**Problem description**.
Below are records; copy every line among them that contains the word "PLANA".

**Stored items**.
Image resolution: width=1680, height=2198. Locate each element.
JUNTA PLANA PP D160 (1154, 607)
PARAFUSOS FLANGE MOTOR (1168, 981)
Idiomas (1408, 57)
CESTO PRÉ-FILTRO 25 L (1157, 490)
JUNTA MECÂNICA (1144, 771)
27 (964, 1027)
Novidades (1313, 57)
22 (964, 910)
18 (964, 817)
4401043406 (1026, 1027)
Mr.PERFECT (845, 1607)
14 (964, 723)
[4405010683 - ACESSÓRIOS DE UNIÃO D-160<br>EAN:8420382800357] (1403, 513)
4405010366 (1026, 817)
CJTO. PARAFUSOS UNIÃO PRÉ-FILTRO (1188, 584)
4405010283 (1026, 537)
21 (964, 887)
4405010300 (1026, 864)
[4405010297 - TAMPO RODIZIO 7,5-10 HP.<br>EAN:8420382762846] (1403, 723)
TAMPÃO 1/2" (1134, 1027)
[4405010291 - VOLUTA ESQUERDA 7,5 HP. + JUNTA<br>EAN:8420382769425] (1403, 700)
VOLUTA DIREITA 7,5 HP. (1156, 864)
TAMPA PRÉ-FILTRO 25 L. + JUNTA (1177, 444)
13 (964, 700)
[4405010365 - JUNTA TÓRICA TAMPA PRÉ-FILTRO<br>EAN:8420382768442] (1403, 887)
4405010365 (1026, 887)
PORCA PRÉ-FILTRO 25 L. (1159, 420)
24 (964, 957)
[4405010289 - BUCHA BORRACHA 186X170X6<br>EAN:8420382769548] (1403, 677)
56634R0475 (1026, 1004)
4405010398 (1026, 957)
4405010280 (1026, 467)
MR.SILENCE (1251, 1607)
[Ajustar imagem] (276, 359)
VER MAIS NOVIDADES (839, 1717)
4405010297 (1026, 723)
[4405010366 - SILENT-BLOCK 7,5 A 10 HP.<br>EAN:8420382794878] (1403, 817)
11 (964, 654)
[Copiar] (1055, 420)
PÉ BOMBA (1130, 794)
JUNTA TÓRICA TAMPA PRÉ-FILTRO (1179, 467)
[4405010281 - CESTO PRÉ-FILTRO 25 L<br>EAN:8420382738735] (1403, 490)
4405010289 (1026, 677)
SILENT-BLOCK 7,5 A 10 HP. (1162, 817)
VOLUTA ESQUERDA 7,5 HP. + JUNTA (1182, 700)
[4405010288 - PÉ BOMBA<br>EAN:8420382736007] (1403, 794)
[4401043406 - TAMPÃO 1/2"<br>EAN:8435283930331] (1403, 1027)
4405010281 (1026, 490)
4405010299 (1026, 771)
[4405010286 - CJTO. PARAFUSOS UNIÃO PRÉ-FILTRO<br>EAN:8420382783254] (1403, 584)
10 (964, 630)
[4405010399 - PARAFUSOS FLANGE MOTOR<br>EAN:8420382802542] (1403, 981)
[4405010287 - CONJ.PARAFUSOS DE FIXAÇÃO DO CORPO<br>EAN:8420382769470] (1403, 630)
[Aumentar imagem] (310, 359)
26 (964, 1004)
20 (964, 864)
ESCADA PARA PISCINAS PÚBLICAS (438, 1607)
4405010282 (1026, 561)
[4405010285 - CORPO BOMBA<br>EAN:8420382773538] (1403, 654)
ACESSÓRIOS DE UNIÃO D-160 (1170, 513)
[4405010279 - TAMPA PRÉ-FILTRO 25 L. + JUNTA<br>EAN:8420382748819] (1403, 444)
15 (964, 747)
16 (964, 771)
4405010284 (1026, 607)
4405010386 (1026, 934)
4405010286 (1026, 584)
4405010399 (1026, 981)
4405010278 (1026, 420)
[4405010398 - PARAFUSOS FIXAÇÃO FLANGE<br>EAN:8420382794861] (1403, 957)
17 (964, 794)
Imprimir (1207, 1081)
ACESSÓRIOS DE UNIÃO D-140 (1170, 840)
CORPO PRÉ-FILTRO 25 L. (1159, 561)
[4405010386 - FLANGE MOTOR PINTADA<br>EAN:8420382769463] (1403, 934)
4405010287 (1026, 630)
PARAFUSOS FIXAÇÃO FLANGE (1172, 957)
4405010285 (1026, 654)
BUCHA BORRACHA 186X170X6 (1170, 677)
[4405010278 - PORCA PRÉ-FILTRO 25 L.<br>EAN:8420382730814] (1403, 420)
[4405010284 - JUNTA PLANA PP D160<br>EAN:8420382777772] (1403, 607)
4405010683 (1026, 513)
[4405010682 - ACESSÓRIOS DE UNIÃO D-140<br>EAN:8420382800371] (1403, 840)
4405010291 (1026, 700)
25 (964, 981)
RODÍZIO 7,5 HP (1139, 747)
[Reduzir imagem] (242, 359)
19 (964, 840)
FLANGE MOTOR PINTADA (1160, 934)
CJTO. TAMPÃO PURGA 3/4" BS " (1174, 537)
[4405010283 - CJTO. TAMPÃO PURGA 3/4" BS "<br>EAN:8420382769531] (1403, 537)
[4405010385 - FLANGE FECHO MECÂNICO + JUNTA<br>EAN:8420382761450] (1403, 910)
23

**Final answer**.
JUNTA PLANA PP D160 (1154, 607)
[4405010284 - JUNTA PLANA PP D160<br>EAN:8420382777772] (1403, 607)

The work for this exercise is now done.